• AIM OF THE TASK
Give back each line of the listing below that contains the string "agent".

• INPUT RECORDS
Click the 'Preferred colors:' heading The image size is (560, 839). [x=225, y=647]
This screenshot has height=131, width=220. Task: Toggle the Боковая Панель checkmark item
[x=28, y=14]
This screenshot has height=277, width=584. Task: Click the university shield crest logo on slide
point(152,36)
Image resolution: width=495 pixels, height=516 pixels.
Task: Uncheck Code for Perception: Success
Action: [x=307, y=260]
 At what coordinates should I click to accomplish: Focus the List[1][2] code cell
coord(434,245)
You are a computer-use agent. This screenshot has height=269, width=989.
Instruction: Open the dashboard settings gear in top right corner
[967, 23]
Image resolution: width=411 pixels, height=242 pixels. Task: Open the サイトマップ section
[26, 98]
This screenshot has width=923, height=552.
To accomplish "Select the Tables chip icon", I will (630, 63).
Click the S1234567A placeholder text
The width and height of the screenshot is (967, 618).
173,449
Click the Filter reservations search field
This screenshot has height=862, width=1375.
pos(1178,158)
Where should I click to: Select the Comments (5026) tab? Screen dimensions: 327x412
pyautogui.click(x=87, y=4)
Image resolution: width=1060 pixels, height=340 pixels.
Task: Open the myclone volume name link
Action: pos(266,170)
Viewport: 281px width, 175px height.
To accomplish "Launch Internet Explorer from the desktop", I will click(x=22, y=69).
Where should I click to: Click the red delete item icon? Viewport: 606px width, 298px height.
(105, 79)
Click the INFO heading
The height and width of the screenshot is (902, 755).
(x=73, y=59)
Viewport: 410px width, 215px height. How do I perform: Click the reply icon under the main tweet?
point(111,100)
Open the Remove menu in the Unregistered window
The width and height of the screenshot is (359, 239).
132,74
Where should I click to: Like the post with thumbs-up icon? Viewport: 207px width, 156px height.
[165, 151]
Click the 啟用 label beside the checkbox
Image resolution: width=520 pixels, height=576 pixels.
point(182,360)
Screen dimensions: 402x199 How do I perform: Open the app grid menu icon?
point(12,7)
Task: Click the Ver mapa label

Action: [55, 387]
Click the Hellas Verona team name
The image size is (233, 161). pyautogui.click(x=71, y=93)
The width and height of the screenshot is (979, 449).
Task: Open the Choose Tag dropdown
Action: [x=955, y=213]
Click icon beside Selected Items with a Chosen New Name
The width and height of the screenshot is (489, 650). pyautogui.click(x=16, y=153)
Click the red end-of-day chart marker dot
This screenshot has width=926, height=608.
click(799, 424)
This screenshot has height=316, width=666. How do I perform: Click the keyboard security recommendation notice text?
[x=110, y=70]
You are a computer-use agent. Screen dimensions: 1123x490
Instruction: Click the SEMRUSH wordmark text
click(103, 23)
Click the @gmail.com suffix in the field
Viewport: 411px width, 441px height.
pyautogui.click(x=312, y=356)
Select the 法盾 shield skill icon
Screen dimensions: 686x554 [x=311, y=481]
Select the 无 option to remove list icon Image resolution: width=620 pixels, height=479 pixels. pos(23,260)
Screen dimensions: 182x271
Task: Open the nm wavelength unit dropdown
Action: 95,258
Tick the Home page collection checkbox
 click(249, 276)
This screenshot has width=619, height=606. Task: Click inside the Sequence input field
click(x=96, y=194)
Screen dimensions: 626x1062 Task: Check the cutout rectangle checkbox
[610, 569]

• RESPONSE AREA
You are a computer-use agent. This screenshot has height=269, width=989.
You are a computer-use agent. Screen dimensions: 1123x490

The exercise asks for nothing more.